Veni Creator Spiritus.

Essa invocação ao Espírito criador, que abre os Salmos para Orquestrar Silêncios de Bruno Paulino, é um hino ainda hoje utilizado em celebrações litúrgicas das mais diversas ocasiões, inclusive na solene coroação de reis. Os salmos bíblicos, cânticos ou poemas de louvor, em sua maioria, são atribuídos ao rei Davi (o “amado”, um dos primeiros voyeurs do Antigo Testamento), e têm diversas finalidades, como afastar as tristezas, ajudar a dormir, melhorar a relação com a pessoa amada, proteger de maus espíritos, curar doenças etc.
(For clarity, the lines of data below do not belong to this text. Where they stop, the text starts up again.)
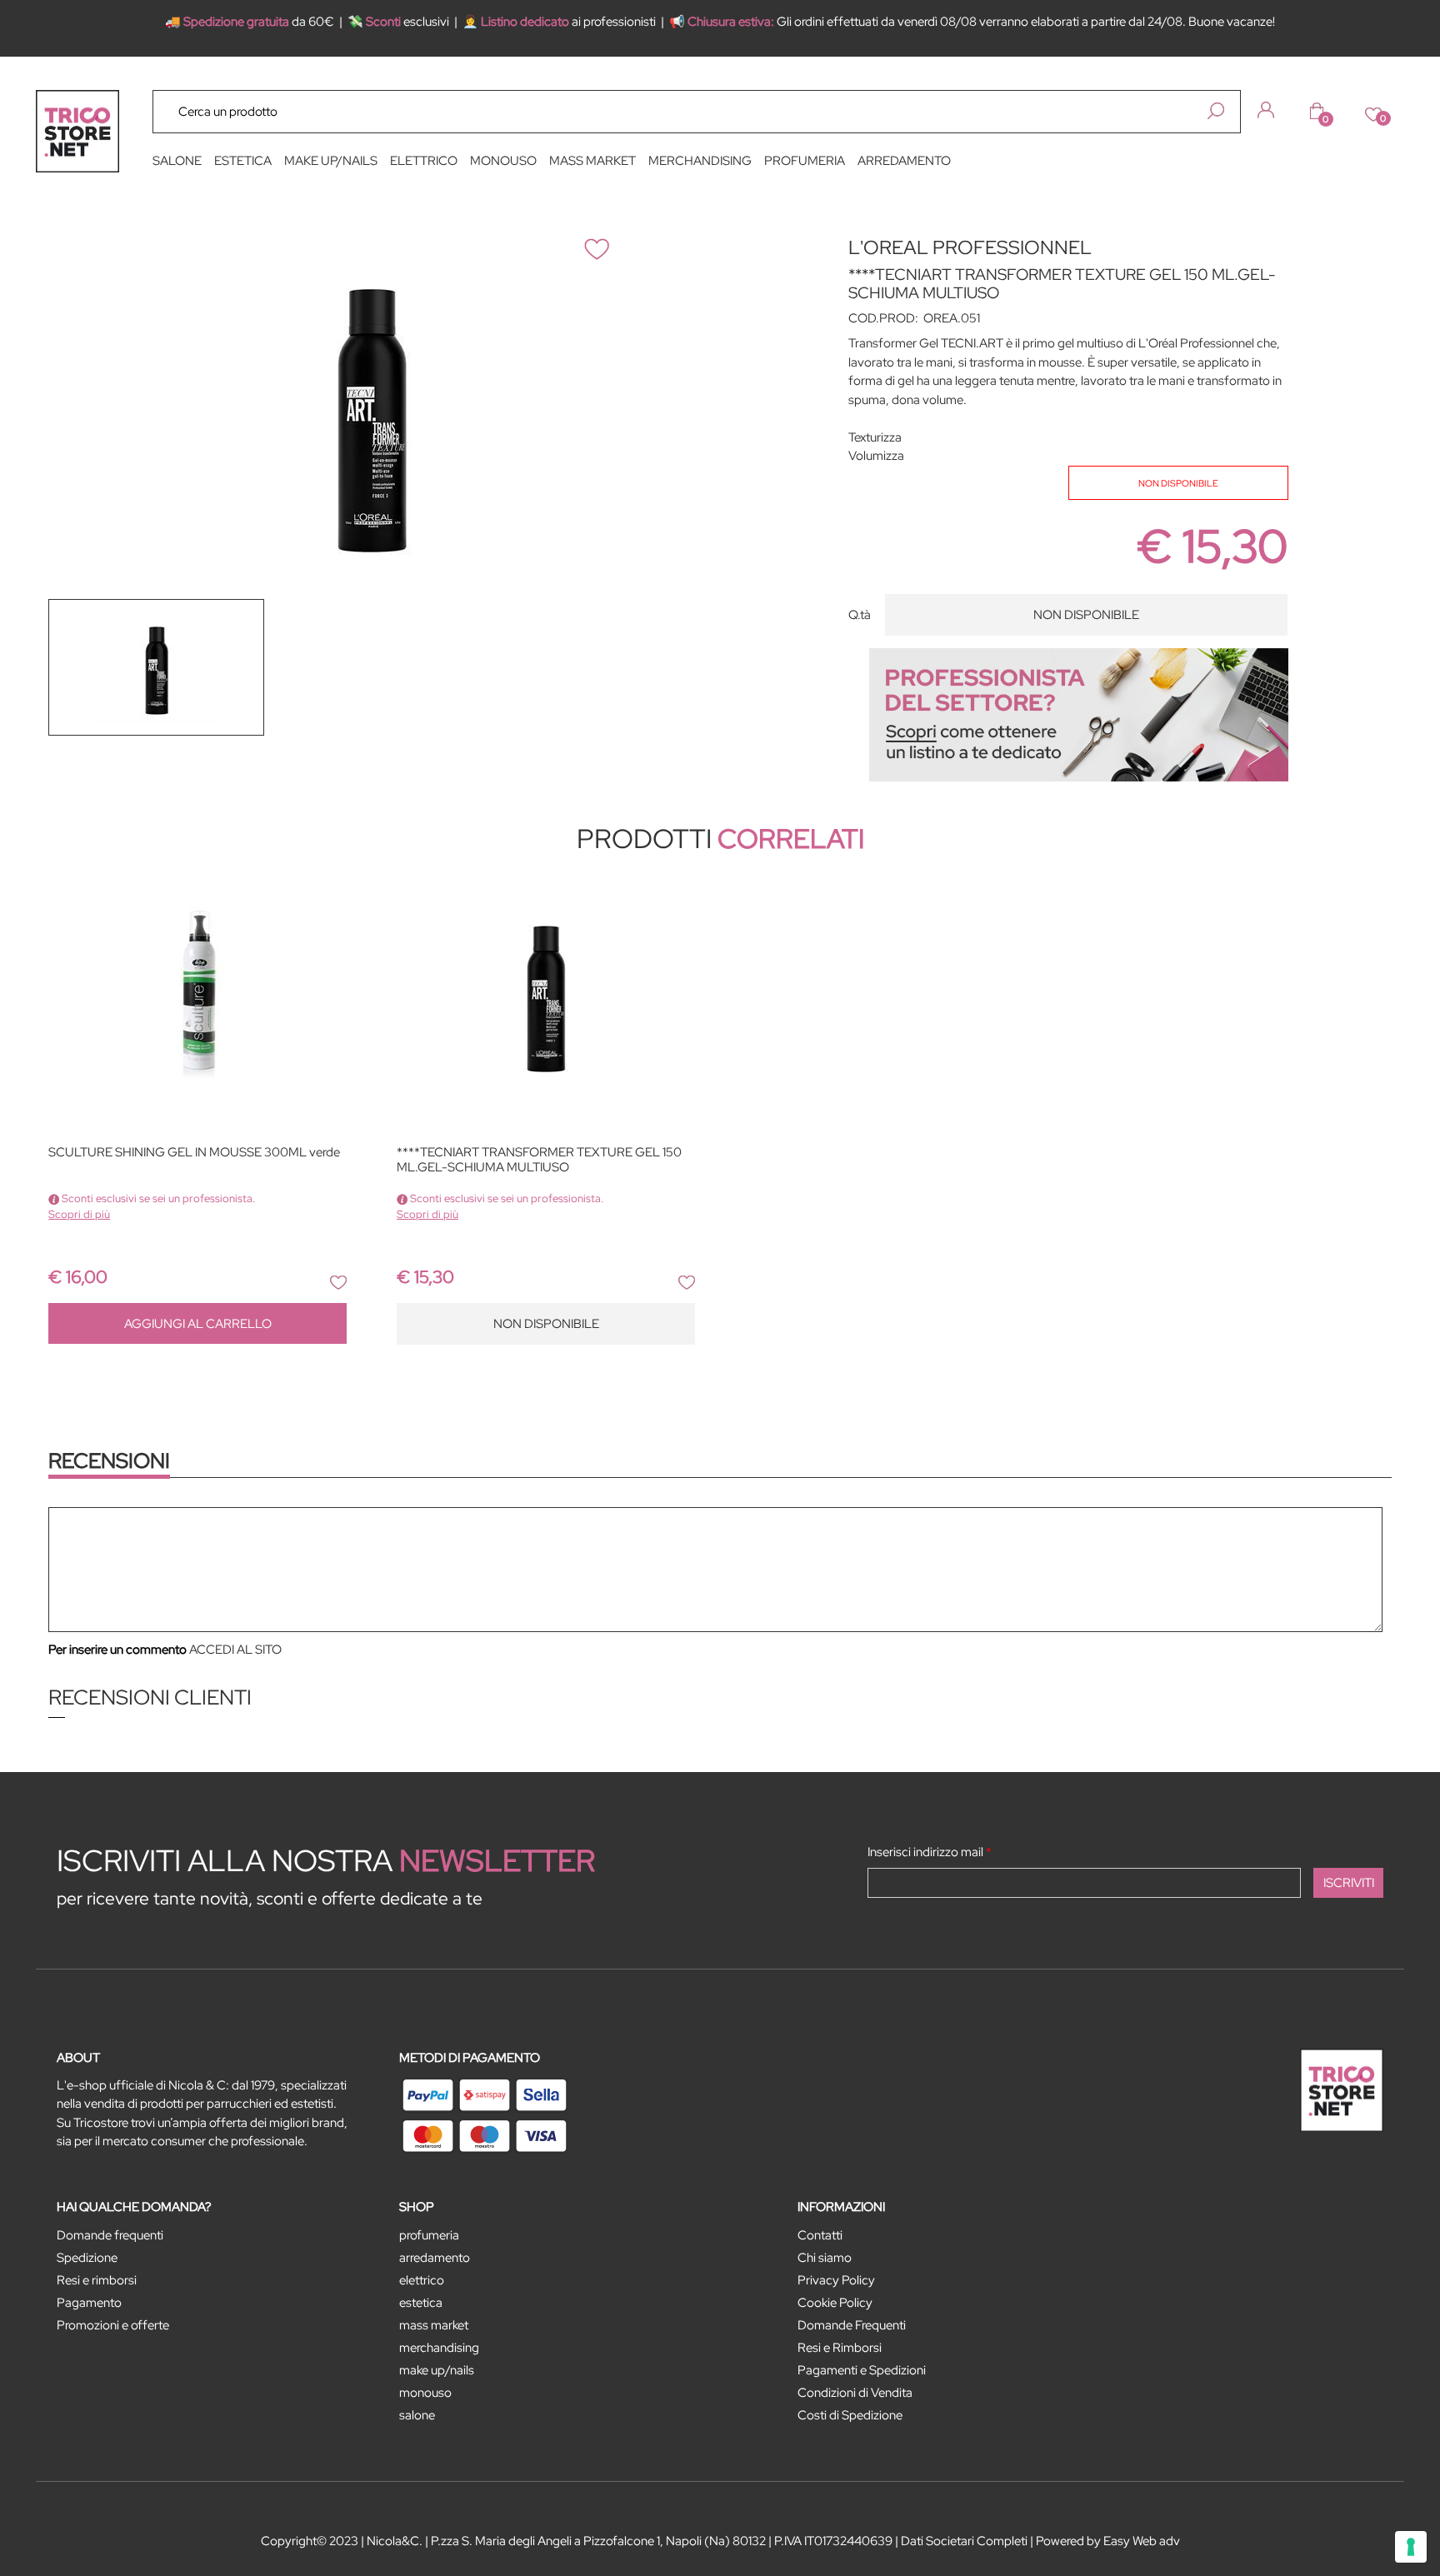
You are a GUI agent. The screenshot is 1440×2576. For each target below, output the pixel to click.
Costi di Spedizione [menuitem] (850, 2415)
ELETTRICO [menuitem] (424, 160)
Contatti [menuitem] (820, 2235)
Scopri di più (79, 1214)
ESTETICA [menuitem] (243, 160)
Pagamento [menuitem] (89, 2302)
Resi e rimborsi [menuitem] (97, 2280)
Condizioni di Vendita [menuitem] (855, 2392)
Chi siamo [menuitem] (825, 2257)
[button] (1215, 110)
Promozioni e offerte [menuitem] (113, 2325)
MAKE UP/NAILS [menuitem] (331, 160)
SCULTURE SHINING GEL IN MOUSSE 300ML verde (194, 1153)
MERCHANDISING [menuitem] (700, 160)
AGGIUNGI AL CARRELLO (198, 1323)
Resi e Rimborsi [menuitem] (840, 2347)
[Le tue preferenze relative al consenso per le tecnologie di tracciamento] (1411, 2547)
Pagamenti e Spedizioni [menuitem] (862, 2370)
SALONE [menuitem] (177, 160)
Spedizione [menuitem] (87, 2257)
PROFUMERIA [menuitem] (804, 160)
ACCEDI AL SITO (235, 1649)
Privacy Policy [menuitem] (836, 2280)
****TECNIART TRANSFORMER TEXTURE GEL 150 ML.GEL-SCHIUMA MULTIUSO (539, 1160)
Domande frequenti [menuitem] (110, 2235)
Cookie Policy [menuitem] (835, 2302)
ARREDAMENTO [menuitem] (904, 160)
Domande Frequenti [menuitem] (852, 2325)
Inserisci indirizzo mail (930, 1852)
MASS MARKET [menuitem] (592, 160)
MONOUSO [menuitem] (503, 160)
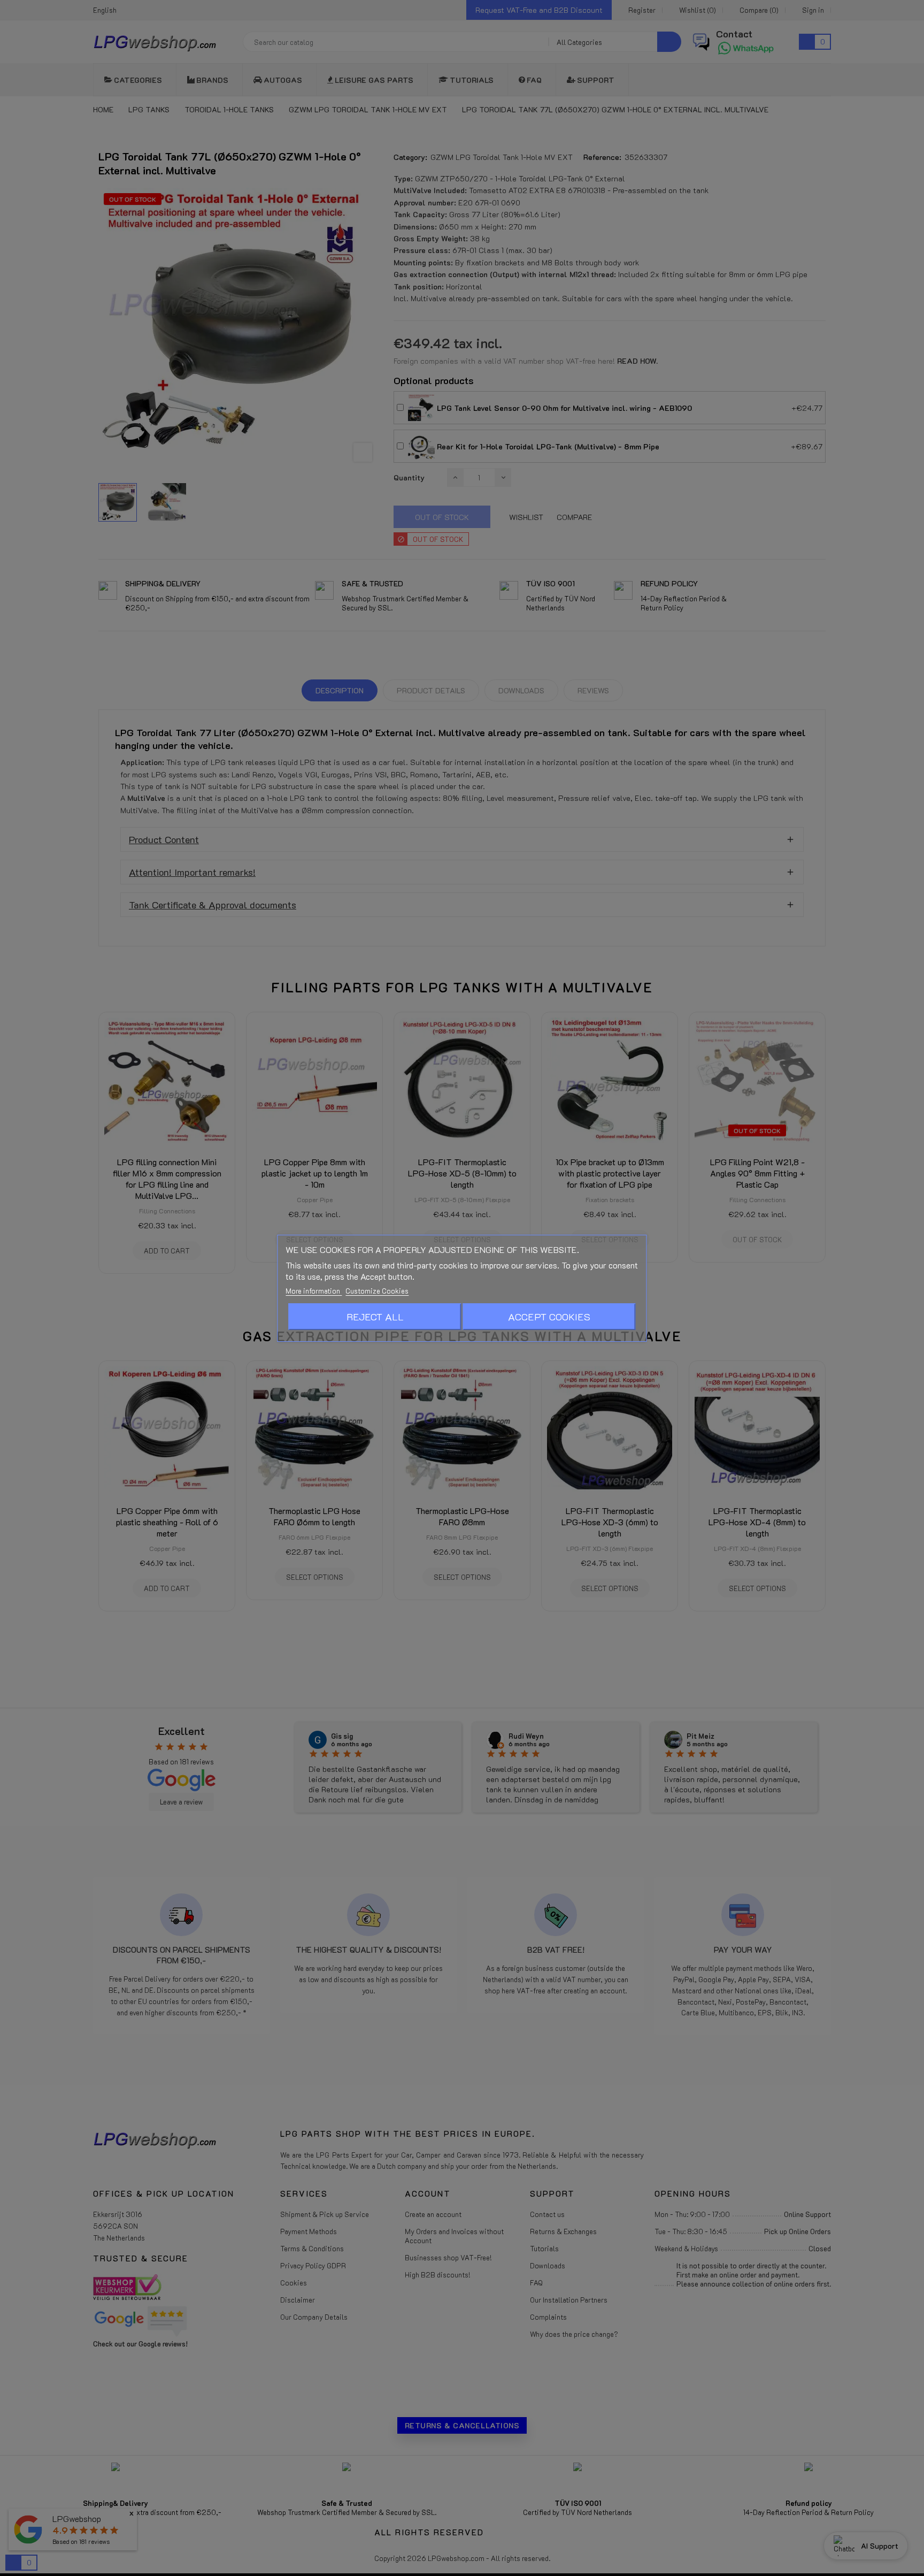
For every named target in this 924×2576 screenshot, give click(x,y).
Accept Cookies (549, 1316)
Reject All (375, 1316)
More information (314, 1290)
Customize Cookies (377, 1290)
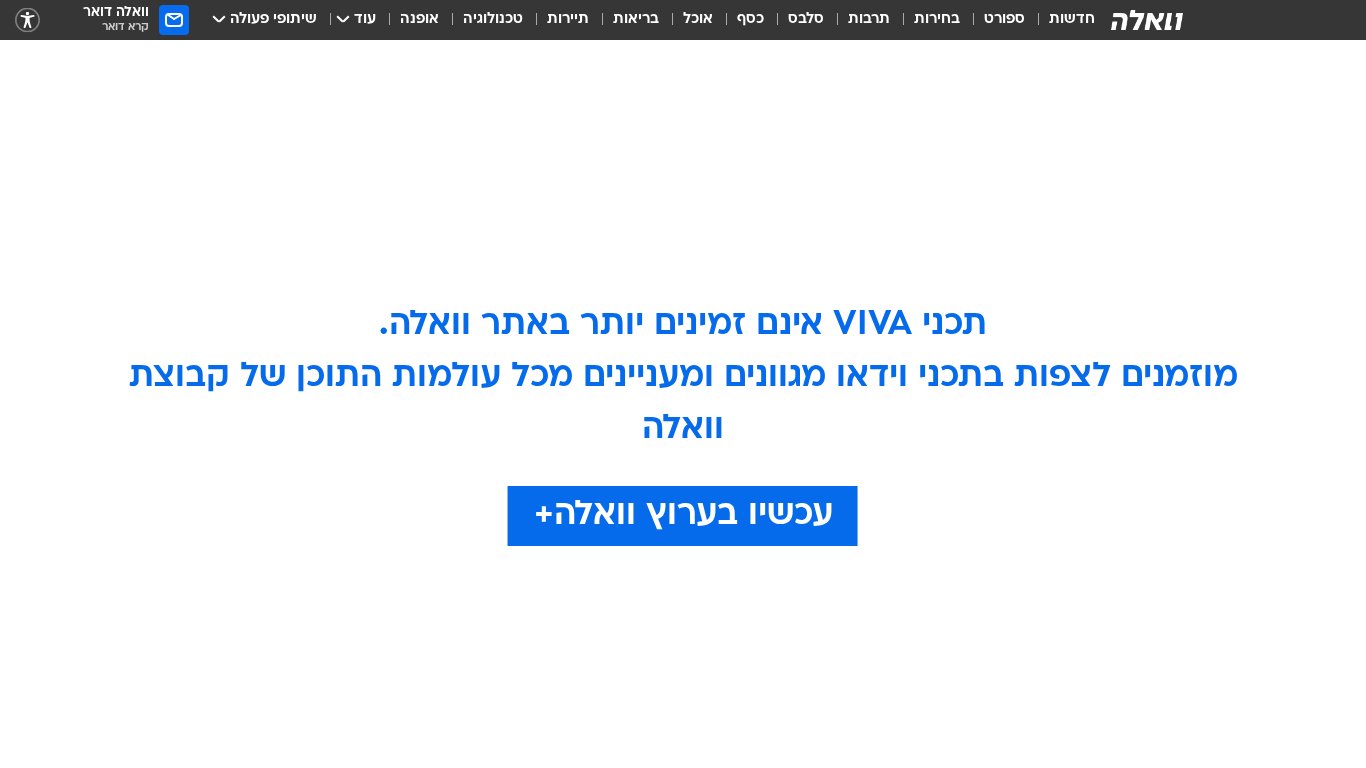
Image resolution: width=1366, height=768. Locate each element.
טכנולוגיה (493, 19)
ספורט (1004, 19)
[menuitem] (1060, 20)
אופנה (419, 19)
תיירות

Creio que a poética de Paulino, por uma questão essencial indescritível e experiencial do próprio autor, o conduz pelo caminho do sagrado, que, convenhamos, nem sempre é um trilhar seguro: “meu viver é trágico/igual história grega”. Referimo-nos à experiência de um poder, uma força sobrenatural que habita algum ser, seja, no caso, o poeta ou a sua obra. Lembremos Florbela: “Ser poeta é ser mais alto, é ser maior/ Do que os homens! Morder como quem beija!/ É ser mendigo e dar como quem seja/ Rei do Reino de Aquém e de Além Dor!/ É ter de mil desejos o esplendor/ E não saber sequer que se deseja!/ É ter cá dentro um astro que flameja,/ É ter garras e asas de condor!”

Esse poder de encantar o mundo, característico da experiência do sagrado, é aqui operado pelas águas purificadoras da poesia que “hoje transformam palavras num misto entre o óbvio e o nunca visto”, no dizer de Leminski, convidado pelo autor para estender o seu cajado e abrir as páginas de nossa travessia nessas águas polifônicas – do rio Quixeramobim? – de um mundo apenas à poesia permitido, onde “desanoitece para anoitecer”.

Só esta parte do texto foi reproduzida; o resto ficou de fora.